**TASK PROMPT:**
Make an exact copy of the records below. Include every line.

Stored items
★ ★ ★ ★
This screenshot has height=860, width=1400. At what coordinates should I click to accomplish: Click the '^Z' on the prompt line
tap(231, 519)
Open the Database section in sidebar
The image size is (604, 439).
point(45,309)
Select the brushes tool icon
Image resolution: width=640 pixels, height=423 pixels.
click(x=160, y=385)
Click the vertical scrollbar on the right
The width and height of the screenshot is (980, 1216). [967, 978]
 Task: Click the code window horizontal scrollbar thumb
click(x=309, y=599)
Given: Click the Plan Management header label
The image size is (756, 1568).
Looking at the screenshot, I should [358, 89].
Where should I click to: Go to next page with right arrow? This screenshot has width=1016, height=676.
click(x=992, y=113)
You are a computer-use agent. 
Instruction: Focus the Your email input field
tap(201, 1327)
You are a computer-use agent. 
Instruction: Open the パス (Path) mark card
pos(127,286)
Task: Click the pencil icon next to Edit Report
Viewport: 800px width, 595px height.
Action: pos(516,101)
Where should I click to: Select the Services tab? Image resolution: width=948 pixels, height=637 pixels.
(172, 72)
★ ★ ★ ★
**EXPECTED ANSWER:**
This screenshot has height=860, width=1400. At what coordinates should I click to accomplish: Click the '^Z' on the prompt line
tap(231, 519)
Open the Database section in sidebar
The image size is (604, 439).
point(45,309)
Select the brushes tool icon
Image resolution: width=640 pixels, height=423 pixels.
click(x=160, y=385)
Click the vertical scrollbar on the right
The width and height of the screenshot is (980, 1216). [967, 978]
 Task: Click the code window horizontal scrollbar thumb
click(x=309, y=599)
Given: Click the Plan Management header label
The image size is (756, 1568).
Looking at the screenshot, I should [358, 89].
Where should I click to: Go to next page with right arrow? This screenshot has width=1016, height=676.
click(x=992, y=113)
You are a computer-use agent. 
Instruction: Focus the Your email input field
tap(201, 1327)
You are a computer-use agent. 
Instruction: Open the パス (Path) mark card
pos(127,286)
Task: Click the pencil icon next to Edit Report
Viewport: 800px width, 595px height.
Action: pos(516,101)
Where should I click to: Select the Services tab? Image resolution: width=948 pixels, height=637 pixels.
(172, 72)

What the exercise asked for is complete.